The lines from the one with "This screenshot has height=822, width=1827." through the last line of the material below, copied exactly and free of pictures, make up the whole answer.

Top of Records for this exercise

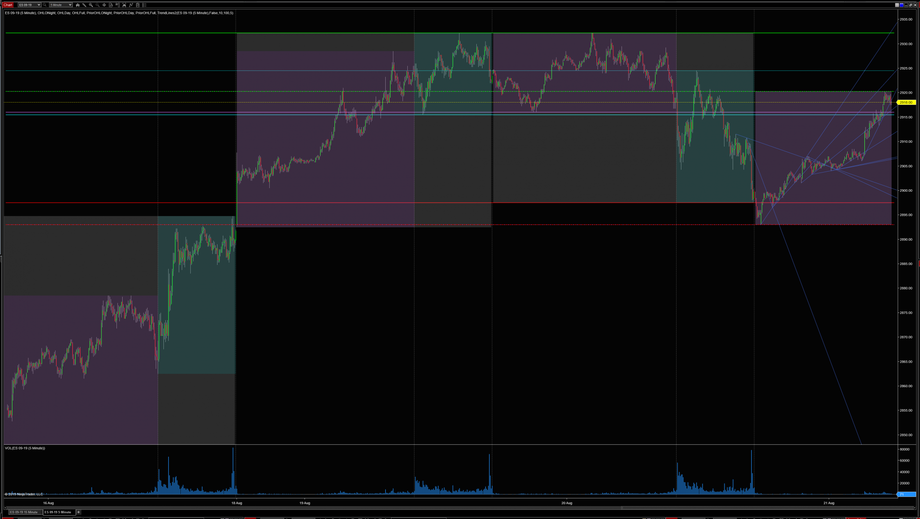
Task: Open the Data Series icon
Action: (111, 5)
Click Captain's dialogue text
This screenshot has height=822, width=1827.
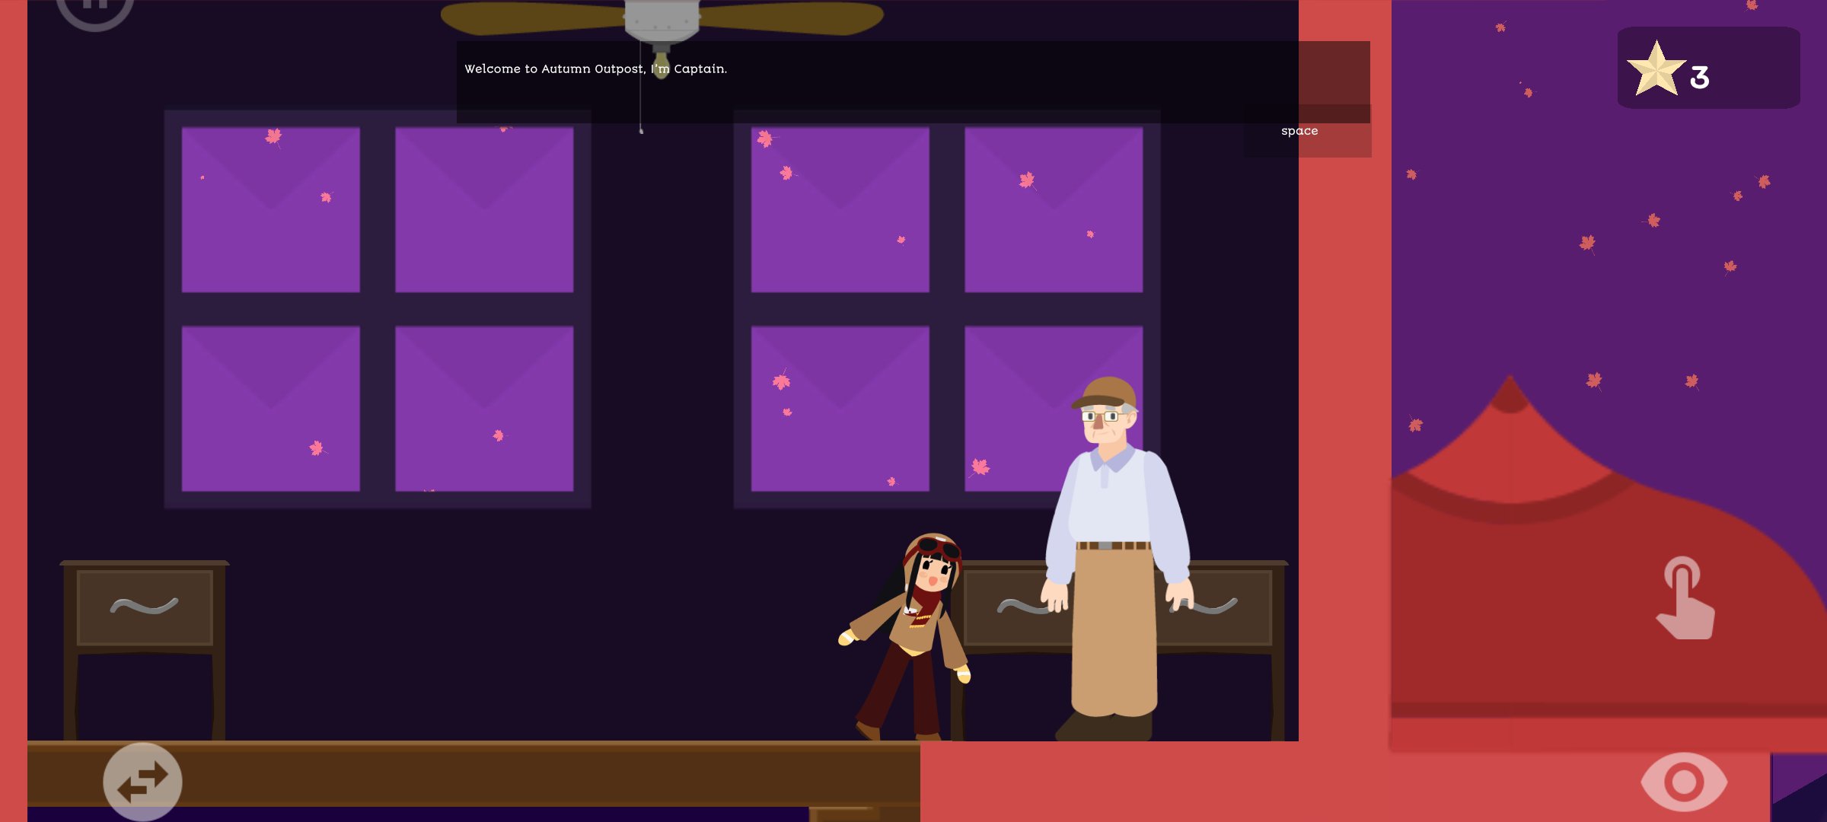coord(595,69)
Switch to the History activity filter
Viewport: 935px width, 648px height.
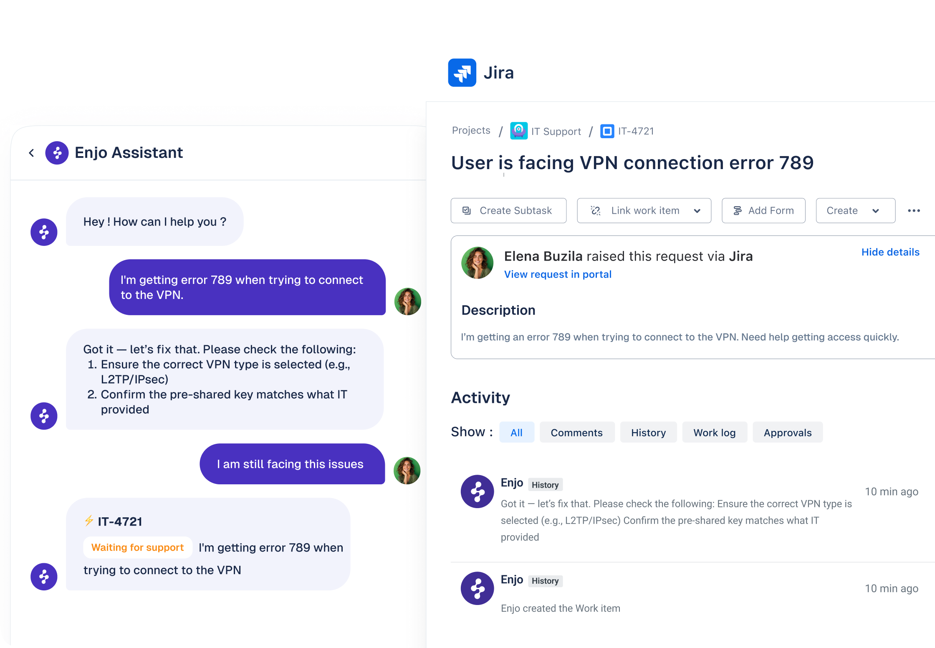tap(648, 433)
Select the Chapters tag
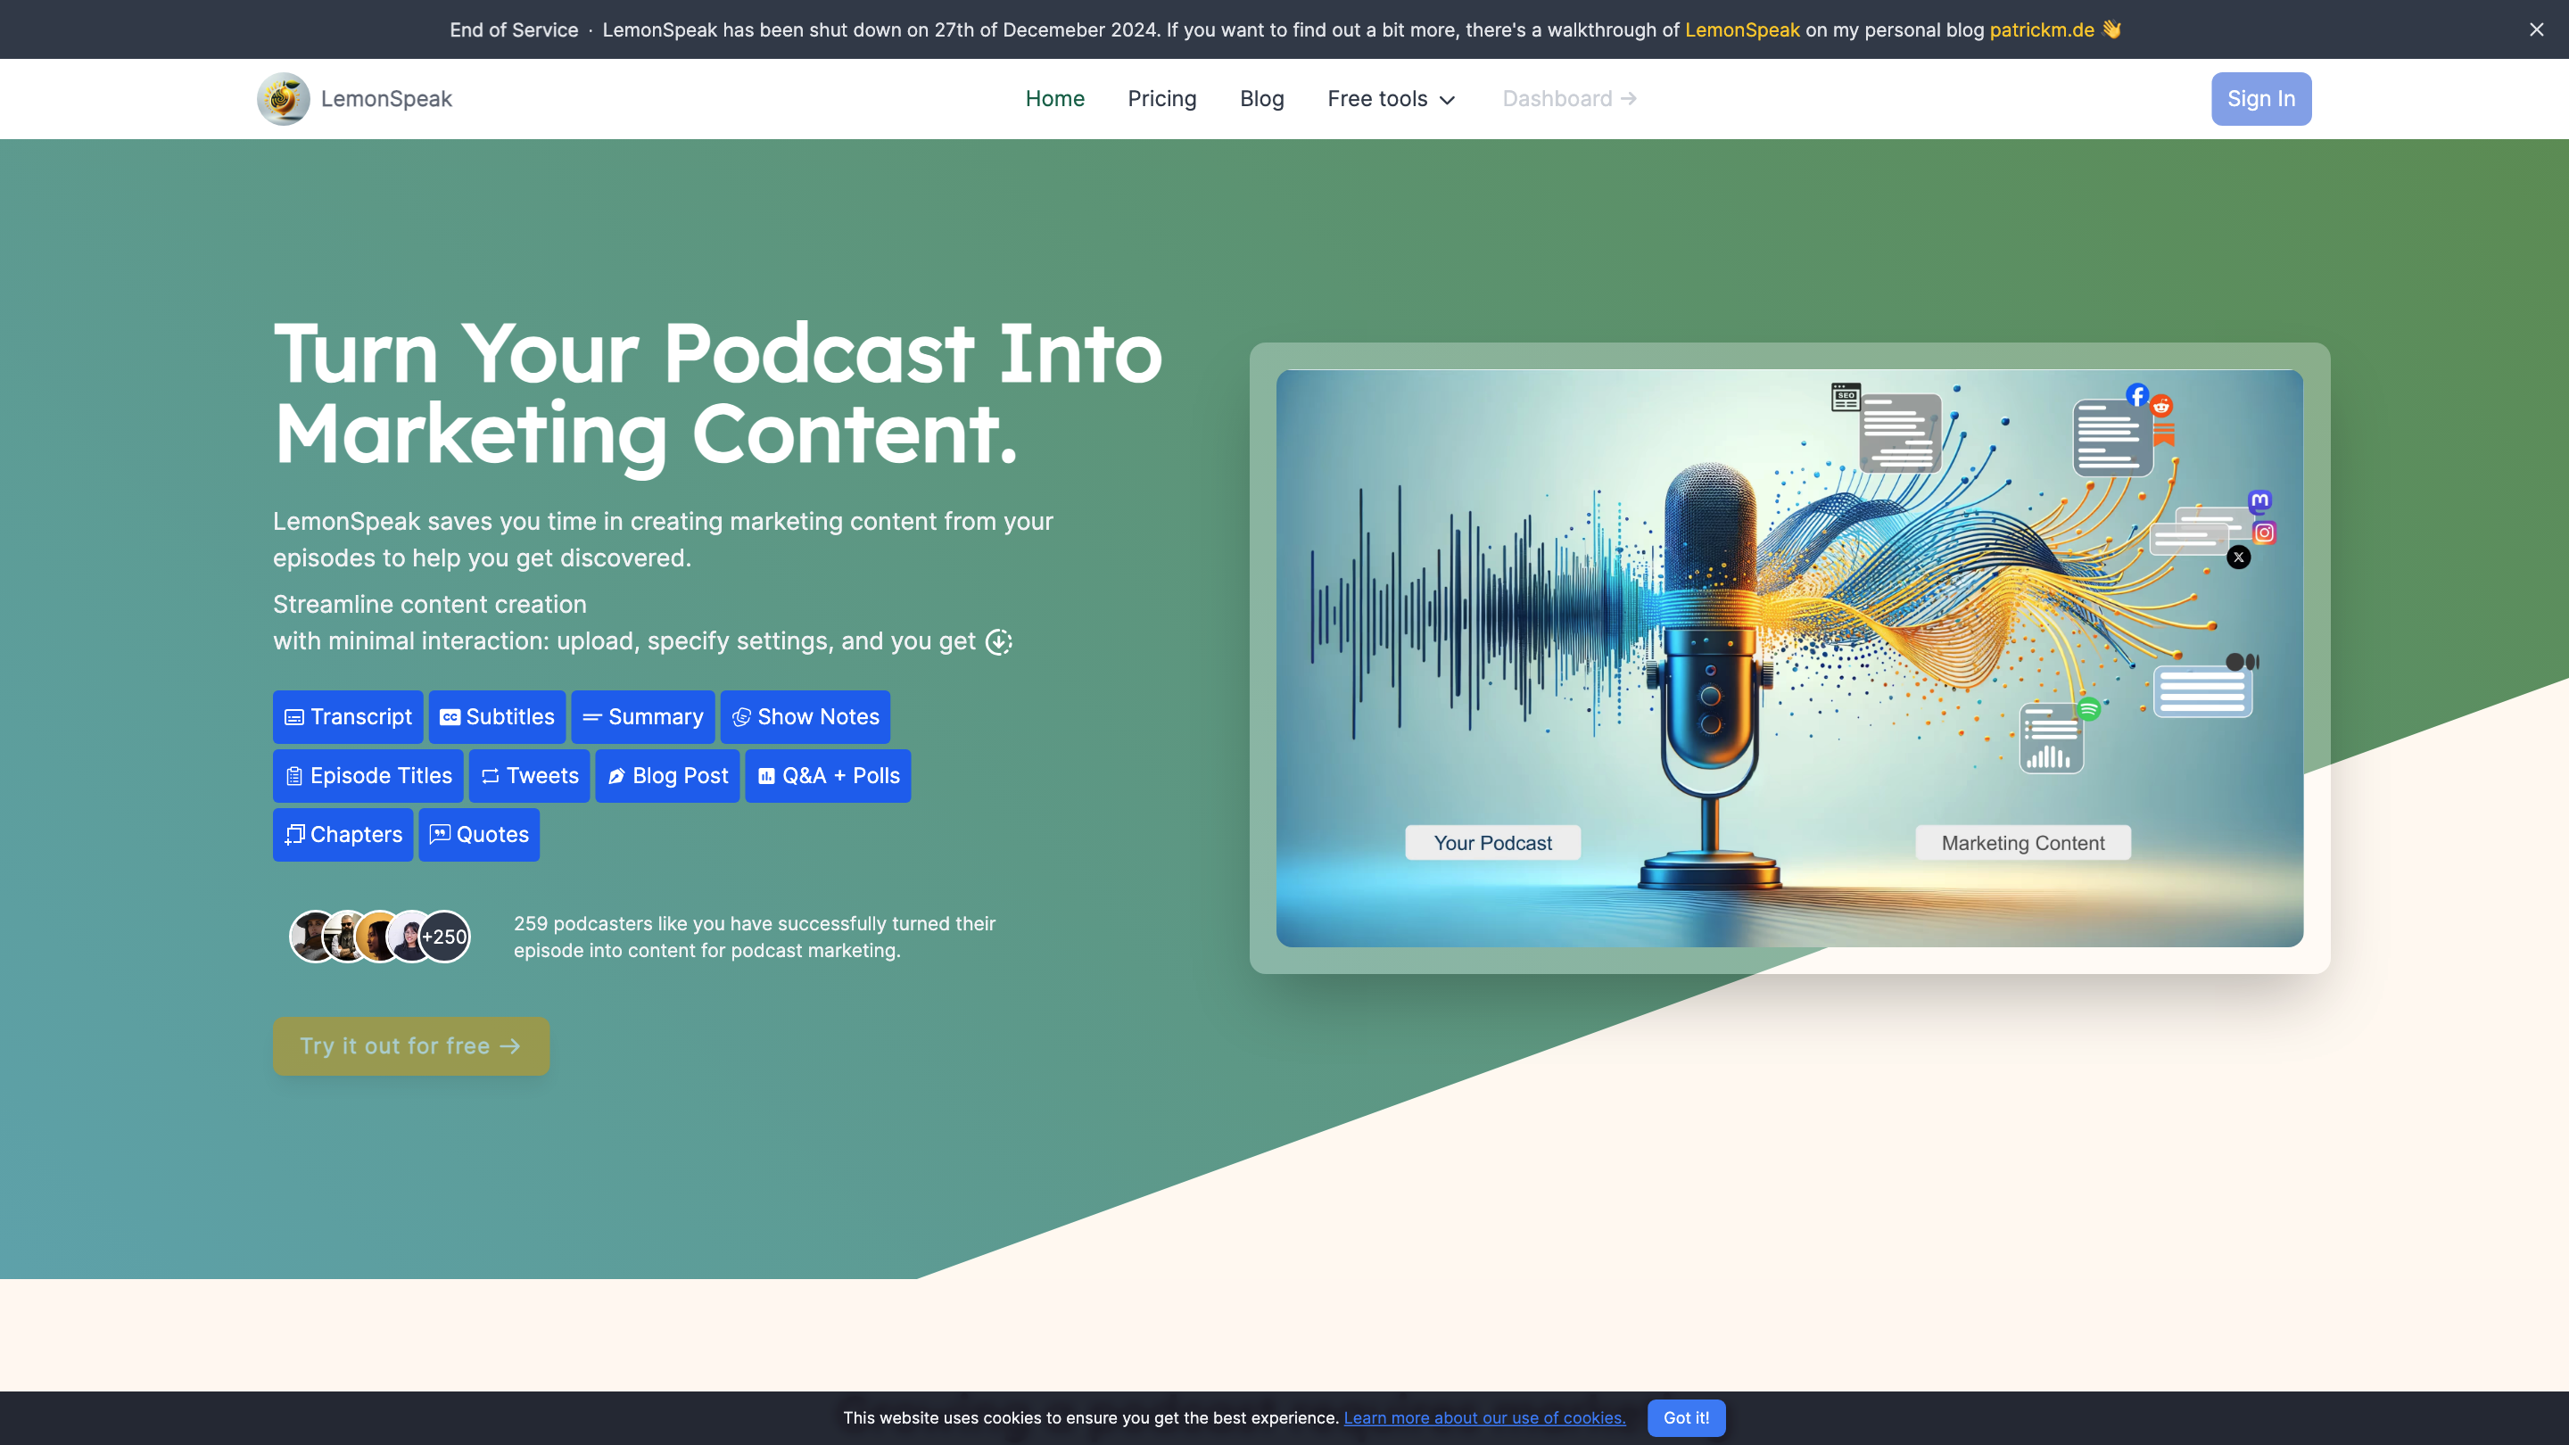The image size is (2569, 1445). (x=343, y=835)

Bottom of Records for this exercise

→ **Output for this exercise**
This screenshot has height=822, width=1827.
coord(595,69)
Switch to the History activity filter
Viewport: 935px width, 648px height.
tap(648, 433)
Select the Chapters tag
The image size is (2569, 1445). (x=343, y=835)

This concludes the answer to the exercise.